======== Extracted entries

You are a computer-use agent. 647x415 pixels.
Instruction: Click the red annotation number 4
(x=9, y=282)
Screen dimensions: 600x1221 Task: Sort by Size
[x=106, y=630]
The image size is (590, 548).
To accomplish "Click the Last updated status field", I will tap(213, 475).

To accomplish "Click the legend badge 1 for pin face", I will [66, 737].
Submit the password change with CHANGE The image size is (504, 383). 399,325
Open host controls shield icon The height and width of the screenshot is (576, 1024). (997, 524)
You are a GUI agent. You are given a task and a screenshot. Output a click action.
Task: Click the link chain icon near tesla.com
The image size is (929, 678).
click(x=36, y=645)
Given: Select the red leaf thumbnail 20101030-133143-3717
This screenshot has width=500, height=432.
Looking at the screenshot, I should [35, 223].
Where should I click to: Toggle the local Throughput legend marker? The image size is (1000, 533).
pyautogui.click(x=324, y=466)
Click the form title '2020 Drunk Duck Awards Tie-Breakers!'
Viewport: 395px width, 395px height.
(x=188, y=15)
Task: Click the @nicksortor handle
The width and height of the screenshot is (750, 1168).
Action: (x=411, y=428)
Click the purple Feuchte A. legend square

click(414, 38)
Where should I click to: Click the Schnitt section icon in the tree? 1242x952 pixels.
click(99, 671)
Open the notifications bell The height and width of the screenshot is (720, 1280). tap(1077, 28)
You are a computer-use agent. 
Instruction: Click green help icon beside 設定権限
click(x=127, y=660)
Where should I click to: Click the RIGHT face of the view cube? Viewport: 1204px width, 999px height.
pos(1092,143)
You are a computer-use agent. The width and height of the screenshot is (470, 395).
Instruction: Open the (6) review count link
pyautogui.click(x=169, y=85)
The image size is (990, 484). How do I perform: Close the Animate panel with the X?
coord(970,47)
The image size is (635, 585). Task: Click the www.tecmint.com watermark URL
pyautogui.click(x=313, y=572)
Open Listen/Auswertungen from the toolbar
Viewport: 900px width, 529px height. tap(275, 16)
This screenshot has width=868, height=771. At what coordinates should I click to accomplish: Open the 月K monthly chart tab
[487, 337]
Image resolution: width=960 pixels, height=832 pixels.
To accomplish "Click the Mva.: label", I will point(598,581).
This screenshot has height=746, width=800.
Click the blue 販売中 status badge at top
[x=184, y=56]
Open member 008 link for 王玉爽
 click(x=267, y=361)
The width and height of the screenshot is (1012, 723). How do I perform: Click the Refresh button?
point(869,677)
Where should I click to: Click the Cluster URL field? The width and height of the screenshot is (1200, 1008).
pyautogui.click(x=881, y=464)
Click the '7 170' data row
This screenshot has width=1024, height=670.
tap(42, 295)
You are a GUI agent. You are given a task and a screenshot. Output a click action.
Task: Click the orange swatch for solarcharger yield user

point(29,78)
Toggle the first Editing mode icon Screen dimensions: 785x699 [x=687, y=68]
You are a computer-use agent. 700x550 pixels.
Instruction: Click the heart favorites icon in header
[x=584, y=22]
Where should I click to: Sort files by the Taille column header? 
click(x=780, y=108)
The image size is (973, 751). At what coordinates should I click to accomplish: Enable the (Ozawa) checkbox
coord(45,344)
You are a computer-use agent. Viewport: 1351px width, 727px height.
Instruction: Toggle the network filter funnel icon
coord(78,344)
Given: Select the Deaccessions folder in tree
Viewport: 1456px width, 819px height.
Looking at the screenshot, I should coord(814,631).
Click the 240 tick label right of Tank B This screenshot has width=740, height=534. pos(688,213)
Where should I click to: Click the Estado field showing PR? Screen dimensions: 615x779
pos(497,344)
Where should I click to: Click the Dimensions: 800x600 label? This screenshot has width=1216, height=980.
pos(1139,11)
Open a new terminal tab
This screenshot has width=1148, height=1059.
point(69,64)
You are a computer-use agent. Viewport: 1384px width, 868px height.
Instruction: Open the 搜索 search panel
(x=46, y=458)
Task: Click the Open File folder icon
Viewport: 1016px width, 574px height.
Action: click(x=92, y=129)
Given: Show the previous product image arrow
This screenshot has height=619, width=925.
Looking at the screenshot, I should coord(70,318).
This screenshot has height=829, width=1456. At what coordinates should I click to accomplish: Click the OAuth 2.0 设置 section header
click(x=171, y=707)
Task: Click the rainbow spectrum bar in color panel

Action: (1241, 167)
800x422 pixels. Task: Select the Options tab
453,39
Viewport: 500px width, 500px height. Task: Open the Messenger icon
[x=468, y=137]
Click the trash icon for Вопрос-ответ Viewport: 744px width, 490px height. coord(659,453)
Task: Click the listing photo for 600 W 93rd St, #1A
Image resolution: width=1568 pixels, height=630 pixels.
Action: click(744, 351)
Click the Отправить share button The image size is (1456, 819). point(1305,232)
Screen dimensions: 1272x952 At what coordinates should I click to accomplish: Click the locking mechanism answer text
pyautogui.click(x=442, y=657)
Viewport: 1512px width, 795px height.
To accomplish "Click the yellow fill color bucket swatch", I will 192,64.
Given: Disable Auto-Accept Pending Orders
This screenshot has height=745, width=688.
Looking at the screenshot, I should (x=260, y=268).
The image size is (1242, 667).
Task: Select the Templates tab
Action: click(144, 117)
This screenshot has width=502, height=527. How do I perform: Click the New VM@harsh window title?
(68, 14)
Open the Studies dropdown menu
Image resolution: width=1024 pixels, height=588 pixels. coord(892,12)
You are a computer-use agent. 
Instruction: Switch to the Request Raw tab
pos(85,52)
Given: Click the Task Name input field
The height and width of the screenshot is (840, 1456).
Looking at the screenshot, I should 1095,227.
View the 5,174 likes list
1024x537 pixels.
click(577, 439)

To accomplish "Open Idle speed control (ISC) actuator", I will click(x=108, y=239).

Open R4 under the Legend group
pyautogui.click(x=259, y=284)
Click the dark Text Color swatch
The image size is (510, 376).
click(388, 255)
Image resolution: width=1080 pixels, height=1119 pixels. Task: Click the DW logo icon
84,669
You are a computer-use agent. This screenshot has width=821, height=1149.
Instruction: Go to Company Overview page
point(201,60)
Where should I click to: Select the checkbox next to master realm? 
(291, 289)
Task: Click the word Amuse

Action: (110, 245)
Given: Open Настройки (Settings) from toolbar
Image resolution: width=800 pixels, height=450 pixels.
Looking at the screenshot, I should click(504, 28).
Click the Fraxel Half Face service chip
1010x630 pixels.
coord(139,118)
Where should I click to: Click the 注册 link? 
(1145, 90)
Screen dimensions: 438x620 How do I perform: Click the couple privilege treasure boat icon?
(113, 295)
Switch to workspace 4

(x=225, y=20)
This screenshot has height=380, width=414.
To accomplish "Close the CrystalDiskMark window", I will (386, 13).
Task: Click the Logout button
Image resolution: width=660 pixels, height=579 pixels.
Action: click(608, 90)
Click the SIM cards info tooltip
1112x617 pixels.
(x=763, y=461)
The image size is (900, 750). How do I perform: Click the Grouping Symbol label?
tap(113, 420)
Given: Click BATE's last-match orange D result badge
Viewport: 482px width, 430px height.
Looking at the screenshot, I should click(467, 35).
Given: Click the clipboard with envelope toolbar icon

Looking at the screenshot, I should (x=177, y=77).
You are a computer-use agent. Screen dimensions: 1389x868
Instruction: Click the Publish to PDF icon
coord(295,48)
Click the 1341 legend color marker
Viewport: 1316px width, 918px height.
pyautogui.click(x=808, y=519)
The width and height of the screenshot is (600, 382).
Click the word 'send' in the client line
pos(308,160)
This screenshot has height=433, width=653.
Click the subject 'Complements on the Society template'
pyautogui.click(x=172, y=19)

================

Copy every line of the records above verbatim, with no changes.

You are a computer-use agent. 647x415 pixels.
Instruction: Click the red annotation number 4
(x=9, y=282)
Screen dimensions: 600x1221 Task: Sort by Size
[x=106, y=630]
The image size is (590, 548).
To accomplish "Click the Last updated status field", I will tap(213, 475).

To accomplish "Click the legend badge 1 for pin face", I will [66, 737].
Submit the password change with CHANGE The image size is (504, 383). 399,325
Open host controls shield icon The height and width of the screenshot is (576, 1024). (997, 524)
You are a GUI agent. You are given a task and a screenshot. Output a click action.
Task: Click the link chain icon near tesla.com
The image size is (929, 678).
click(x=36, y=645)
Given: Select the red leaf thumbnail 20101030-133143-3717
This screenshot has width=500, height=432.
Looking at the screenshot, I should [35, 223].
Where should I click to: Toggle the local Throughput legend marker? The image size is (1000, 533).
pyautogui.click(x=324, y=466)
Click the form title '2020 Drunk Duck Awards Tie-Breakers!'
Viewport: 395px width, 395px height.
(x=188, y=15)
Task: Click the @nicksortor handle
The width and height of the screenshot is (750, 1168).
Action: (x=411, y=428)
Click the purple Feuchte A. legend square

click(414, 38)
Where should I click to: Click the Schnitt section icon in the tree? 1242x952 pixels.
click(99, 671)
Open the notifications bell The height and width of the screenshot is (720, 1280). tap(1077, 28)
You are a computer-use agent. 
Instruction: Click green help icon beside 設定権限
click(x=127, y=660)
Where should I click to: Click the RIGHT face of the view cube? Viewport: 1204px width, 999px height.
pos(1092,143)
You are a computer-use agent. The width and height of the screenshot is (470, 395).
Instruction: Open the (6) review count link
pyautogui.click(x=169, y=85)
The image size is (990, 484). How do I perform: Close the Animate panel with the X?
coord(970,47)
The image size is (635, 585). Task: Click the www.tecmint.com watermark URL
pyautogui.click(x=313, y=572)
Open Listen/Auswertungen from the toolbar
Viewport: 900px width, 529px height. tap(275, 16)
This screenshot has width=868, height=771. At what coordinates should I click to accomplish: Open the 月K monthly chart tab
[487, 337]
Image resolution: width=960 pixels, height=832 pixels.
To accomplish "Click the Mva.: label", I will point(598,581).
This screenshot has height=746, width=800.
Click the blue 販売中 status badge at top
[x=184, y=56]
Open member 008 link for 王玉爽
 click(x=267, y=361)
The width and height of the screenshot is (1012, 723). How do I perform: Click the Refresh button?
point(869,677)
Where should I click to: Click the Cluster URL field? The width and height of the screenshot is (1200, 1008).
pyautogui.click(x=881, y=464)
Click the '7 170' data row
This screenshot has width=1024, height=670.
tap(42, 295)
You are a GUI agent. You are given a task and a screenshot. Output a click action.
Task: Click the orange swatch for solarcharger yield user

point(29,78)
Toggle the first Editing mode icon Screen dimensions: 785x699 [x=687, y=68]
You are a computer-use agent. 700x550 pixels.
Instruction: Click the heart favorites icon in header
[x=584, y=22]
Where should I click to: Sort files by the Taille column header? 
click(x=780, y=108)
The image size is (973, 751). At what coordinates should I click to accomplish: Enable the (Ozawa) checkbox
coord(45,344)
You are a computer-use agent. Viewport: 1351px width, 727px height.
Instruction: Toggle the network filter funnel icon
coord(78,344)
Given: Select the Deaccessions folder in tree
Viewport: 1456px width, 819px height.
Looking at the screenshot, I should coord(814,631).
Click the 240 tick label right of Tank B This screenshot has width=740, height=534. pos(688,213)
Where should I click to: Click the Estado field showing PR? Screen dimensions: 615x779
pos(497,344)
Where should I click to: Click the Dimensions: 800x600 label? This screenshot has width=1216, height=980.
pos(1139,11)
Open a new terminal tab
This screenshot has width=1148, height=1059.
point(69,64)
You are a computer-use agent. Viewport: 1384px width, 868px height.
Instruction: Open the 搜索 search panel
(x=46, y=458)
Task: Click the Open File folder icon
Viewport: 1016px width, 574px height.
Action: click(x=92, y=129)
Given: Show the previous product image arrow
This screenshot has height=619, width=925.
Looking at the screenshot, I should coord(70,318).
This screenshot has height=829, width=1456. At what coordinates should I click to accomplish: Click the OAuth 2.0 设置 section header
click(x=171, y=707)
Task: Click the rainbow spectrum bar in color panel

Action: (1241, 167)
800x422 pixels. Task: Select the Options tab
453,39
Viewport: 500px width, 500px height. Task: Open the Messenger icon
[x=468, y=137]
Click the trash icon for Вопрос-ответ Viewport: 744px width, 490px height. coord(659,453)
Task: Click the listing photo for 600 W 93rd St, #1A
Image resolution: width=1568 pixels, height=630 pixels.
Action: click(744, 351)
Click the Отправить share button The image size is (1456, 819). point(1305,232)
Screen dimensions: 1272x952 At what coordinates should I click to accomplish: Click the locking mechanism answer text
pyautogui.click(x=442, y=657)
Viewport: 1512px width, 795px height.
To accomplish "Click the yellow fill color bucket swatch", I will 192,64.
Given: Disable Auto-Accept Pending Orders
This screenshot has height=745, width=688.
Looking at the screenshot, I should (x=260, y=268).
The image size is (1242, 667).
Task: Select the Templates tab
Action: click(144, 117)
This screenshot has width=502, height=527. How do I perform: Click the New VM@harsh window title?
(68, 14)
Open the Studies dropdown menu
Image resolution: width=1024 pixels, height=588 pixels. coord(892,12)
You are a computer-use agent. 
Instruction: Switch to the Request Raw tab
pos(85,52)
Given: Click the Task Name input field
The height and width of the screenshot is (840, 1456).
Looking at the screenshot, I should 1095,227.
View the 5,174 likes list
1024x537 pixels.
click(577, 439)

To accomplish "Open Idle speed control (ISC) actuator", I will click(x=108, y=239).

Open R4 under the Legend group
pyautogui.click(x=259, y=284)
Click the dark Text Color swatch
The image size is (510, 376).
click(388, 255)
Image resolution: width=1080 pixels, height=1119 pixels. Task: Click the DW logo icon
84,669
You are a computer-use agent. This screenshot has width=821, height=1149.
Instruction: Go to Company Overview page
point(201,60)
Where should I click to: Select the checkbox next to master realm? 
(291, 289)
Task: Click the word Amuse

Action: (110, 245)
Given: Open Настройки (Settings) from toolbar
Image resolution: width=800 pixels, height=450 pixels.
Looking at the screenshot, I should click(504, 28).
Click the Fraxel Half Face service chip
1010x630 pixels.
coord(139,118)
Where should I click to: Click the 注册 link? 
(1145, 90)
Screen dimensions: 438x620 How do I perform: Click the couple privilege treasure boat icon?
(113, 295)
Switch to workspace 4

(x=225, y=20)
This screenshot has height=380, width=414.
To accomplish "Close the CrystalDiskMark window", I will (386, 13).
Task: Click the Logout button
Image resolution: width=660 pixels, height=579 pixels.
Action: click(608, 90)
Click the SIM cards info tooltip
1112x617 pixels.
(x=763, y=461)
The image size is (900, 750). How do I perform: Click the Grouping Symbol label?
tap(113, 420)
Given: Click BATE's last-match orange D result badge
Viewport: 482px width, 430px height.
Looking at the screenshot, I should click(467, 35).
Given: Click the clipboard with envelope toolbar icon

Looking at the screenshot, I should (x=177, y=77).
You are a computer-use agent. Screen dimensions: 1389x868
Instruction: Click the Publish to PDF icon
coord(295,48)
Click the 1341 legend color marker
Viewport: 1316px width, 918px height.
pyautogui.click(x=808, y=519)
The width and height of the screenshot is (600, 382).
Click the word 'send' in the client line
pos(308,160)
This screenshot has height=433, width=653.
Click the subject 'Complements on the Society template'
pyautogui.click(x=172, y=19)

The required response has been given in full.